Ma routine hebdomadaire
- Lundi soir, j'enregistre les récompenses de la semaine précédente dans le tableur de revenus crypto, gas et frais de plateforme déduits.
- Mardi à vendredi, je joue quand j'en ai envie, sans jamais grinder par manque d'énergie.
- Samedi, je transfère les récompenses accumulées vers le hot wallet et convertis la moitié en stablecoin.
- Dimanche, j'évalue si le ratio plaisir/récompense me convient encore. Si le plaisir passe en dessous des récompenses dans ma motivation, je prends une semaine de pause.
Ce que ce rail n'est pas
Ce n'est pas un revenu de remplacement. Ce n'est pas non plus une bonne première expérience crypto ; la checklist d'airdrop farming est un meilleur point de départ si vous êtes là pour l'argent plutôt que pour les jeux. Et ce n'est pas évolutif. Je gère un compte par titre, délibérément, car le multi-compte est contraire aux conditions d'utilisation et les bans sont fréquents. Pour la mise à l'échelle, regardez le hub Revenus Passifs plutôt que cette niche.
Évaluez le plaisir au SMIC avant de compter les récompenses
Avant de jouer sérieusement à un nouveau titre, je me demande si je jouerais volontiers deux heures si les récompenses étaient nulles. Si la réponse est non, je ne commence pas. La raison est simple : dès que les récompenses baissent, le grind devient du travail à contrecœur, et le travail à contrecœur entraîne de mauvaises décisions sur les achats en jeu. Le plaisir d'abord, les gains ensuite, toujours.
N'achetez pas un pack de démarrage coûteux ou un actif en jeu sur la promesse d'un retour sur investissement. Chaque fois que j'ai calculé le rendement implicite d'un NFT de démarrage, la seule façon dont les maths fonctionnaient était via une inflation continue du token. Si le jeu ne vous divertit pas au niveau free to play, il ne peut pas vous payer un rendement durable non plus. Fuyez tout titre qui exige une entrée à quatre chiffres pour débloquer les gains.
Questions fréquentes
Le play to earn vaut-il encore la peine d'en commencer en 2026?
Seulement si vous appréciez le jeu d'abord et considérez les gains comme une ristourne sur votre temps. Les deux titres que je joue encore rapportent en moyenne 1,80 à 2,40 euros de l'heure après frais, ce qui est inférieur aux microtâches couvertes sur le hub Freelance. Si le plaisir n'est pas au rendez-vous, le rendement seul ne justifiera pas le grind.
Qu'est-ce qui a tué la plupart des jeux play to earn entre 2022 et 2026?
Les calendriers d'émission de tokens qui payaient les premiers utilisateurs avec les frais d'entrée des utilisateurs suivants. Une fois que la croissance des nouveaux joueurs a ralenti, le cours du token s'est effondré et la boucle de récompenses s'est brisée. Les deux survivants se sont éloignés de ce modèle pour se tourner vers les cosmétiques, le partage des frais sur les marketplaces et les monnaies à offre plafonnée.
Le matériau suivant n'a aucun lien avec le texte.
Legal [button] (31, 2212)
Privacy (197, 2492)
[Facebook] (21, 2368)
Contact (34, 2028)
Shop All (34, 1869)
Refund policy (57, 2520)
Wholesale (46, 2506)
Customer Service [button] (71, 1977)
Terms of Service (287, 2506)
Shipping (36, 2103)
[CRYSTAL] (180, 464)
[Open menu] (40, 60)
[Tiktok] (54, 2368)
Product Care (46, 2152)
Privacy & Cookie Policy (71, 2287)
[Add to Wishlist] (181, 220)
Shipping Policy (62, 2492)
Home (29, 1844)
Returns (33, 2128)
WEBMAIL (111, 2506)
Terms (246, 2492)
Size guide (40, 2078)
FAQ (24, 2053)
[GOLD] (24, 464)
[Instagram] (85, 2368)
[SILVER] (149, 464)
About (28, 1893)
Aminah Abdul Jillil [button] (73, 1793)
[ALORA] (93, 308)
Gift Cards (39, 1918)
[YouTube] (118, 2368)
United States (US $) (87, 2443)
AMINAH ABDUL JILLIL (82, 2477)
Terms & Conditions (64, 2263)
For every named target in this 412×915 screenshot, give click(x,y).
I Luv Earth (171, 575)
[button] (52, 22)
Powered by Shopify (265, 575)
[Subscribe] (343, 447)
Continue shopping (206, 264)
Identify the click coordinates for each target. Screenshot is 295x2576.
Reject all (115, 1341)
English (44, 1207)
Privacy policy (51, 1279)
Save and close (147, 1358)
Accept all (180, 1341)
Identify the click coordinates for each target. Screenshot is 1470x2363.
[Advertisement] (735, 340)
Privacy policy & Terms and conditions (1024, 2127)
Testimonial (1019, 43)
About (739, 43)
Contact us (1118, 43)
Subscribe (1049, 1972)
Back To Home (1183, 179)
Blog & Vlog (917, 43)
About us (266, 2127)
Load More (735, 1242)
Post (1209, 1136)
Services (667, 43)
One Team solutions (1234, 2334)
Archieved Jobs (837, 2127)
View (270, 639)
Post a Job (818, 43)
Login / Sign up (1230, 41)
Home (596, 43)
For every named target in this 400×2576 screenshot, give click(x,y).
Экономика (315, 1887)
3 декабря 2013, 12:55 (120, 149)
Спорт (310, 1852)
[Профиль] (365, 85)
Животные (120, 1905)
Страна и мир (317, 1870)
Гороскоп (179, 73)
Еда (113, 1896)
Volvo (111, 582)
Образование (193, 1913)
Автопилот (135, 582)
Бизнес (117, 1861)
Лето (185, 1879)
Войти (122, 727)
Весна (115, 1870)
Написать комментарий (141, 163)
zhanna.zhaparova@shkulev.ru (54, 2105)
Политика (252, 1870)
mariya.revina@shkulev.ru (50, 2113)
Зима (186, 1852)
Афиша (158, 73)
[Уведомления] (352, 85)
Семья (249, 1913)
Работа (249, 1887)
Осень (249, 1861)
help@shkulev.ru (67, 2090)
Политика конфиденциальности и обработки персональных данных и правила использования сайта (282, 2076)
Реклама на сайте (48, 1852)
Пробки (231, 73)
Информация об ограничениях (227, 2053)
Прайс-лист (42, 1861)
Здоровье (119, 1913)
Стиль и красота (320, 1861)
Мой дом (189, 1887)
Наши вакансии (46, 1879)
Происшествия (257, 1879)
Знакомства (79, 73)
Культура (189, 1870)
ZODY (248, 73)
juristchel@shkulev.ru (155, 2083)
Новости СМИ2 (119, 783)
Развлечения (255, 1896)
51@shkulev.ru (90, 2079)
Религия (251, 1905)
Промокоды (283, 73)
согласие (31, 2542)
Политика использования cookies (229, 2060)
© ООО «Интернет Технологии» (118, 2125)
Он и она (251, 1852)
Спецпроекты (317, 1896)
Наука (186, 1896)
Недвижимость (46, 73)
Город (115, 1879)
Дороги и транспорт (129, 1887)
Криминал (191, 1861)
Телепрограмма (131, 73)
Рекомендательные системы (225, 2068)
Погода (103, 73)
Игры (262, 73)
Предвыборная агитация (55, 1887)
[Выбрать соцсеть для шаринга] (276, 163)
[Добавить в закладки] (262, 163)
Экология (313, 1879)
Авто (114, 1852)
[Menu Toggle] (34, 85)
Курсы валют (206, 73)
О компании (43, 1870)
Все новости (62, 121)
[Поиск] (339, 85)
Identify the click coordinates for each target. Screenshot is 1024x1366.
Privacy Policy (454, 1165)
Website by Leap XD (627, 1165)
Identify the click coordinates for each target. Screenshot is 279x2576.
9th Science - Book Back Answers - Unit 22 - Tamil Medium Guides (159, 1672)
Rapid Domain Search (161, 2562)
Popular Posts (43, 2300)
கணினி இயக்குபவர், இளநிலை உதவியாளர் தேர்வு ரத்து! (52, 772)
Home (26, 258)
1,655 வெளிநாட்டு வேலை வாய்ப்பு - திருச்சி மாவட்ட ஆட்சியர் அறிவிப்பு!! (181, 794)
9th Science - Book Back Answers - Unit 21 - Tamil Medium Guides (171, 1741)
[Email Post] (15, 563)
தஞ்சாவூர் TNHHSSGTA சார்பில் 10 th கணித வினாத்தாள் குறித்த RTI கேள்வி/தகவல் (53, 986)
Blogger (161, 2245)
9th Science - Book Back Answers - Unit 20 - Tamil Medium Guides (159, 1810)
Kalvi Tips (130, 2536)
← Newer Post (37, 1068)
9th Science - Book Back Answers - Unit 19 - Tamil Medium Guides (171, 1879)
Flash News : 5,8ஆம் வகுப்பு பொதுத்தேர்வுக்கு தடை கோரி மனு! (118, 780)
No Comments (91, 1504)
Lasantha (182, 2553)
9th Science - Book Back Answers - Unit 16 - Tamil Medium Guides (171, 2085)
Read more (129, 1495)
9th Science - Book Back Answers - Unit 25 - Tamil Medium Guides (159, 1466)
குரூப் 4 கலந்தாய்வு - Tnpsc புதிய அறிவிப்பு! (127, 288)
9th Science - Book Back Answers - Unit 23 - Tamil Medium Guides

Combien avez-vous réellement retiré ?
Sur les deux titres que j'aborde ici, 1 120 euros nets au cours des 12 derniers mois, gas et frais de marketplace déduits. C'est après un exercice comptable complet. Le meilleur trimestre a été de 410 euros, le pire de 180 euros. Rien de révolutionnaire, mais positif et reproductible.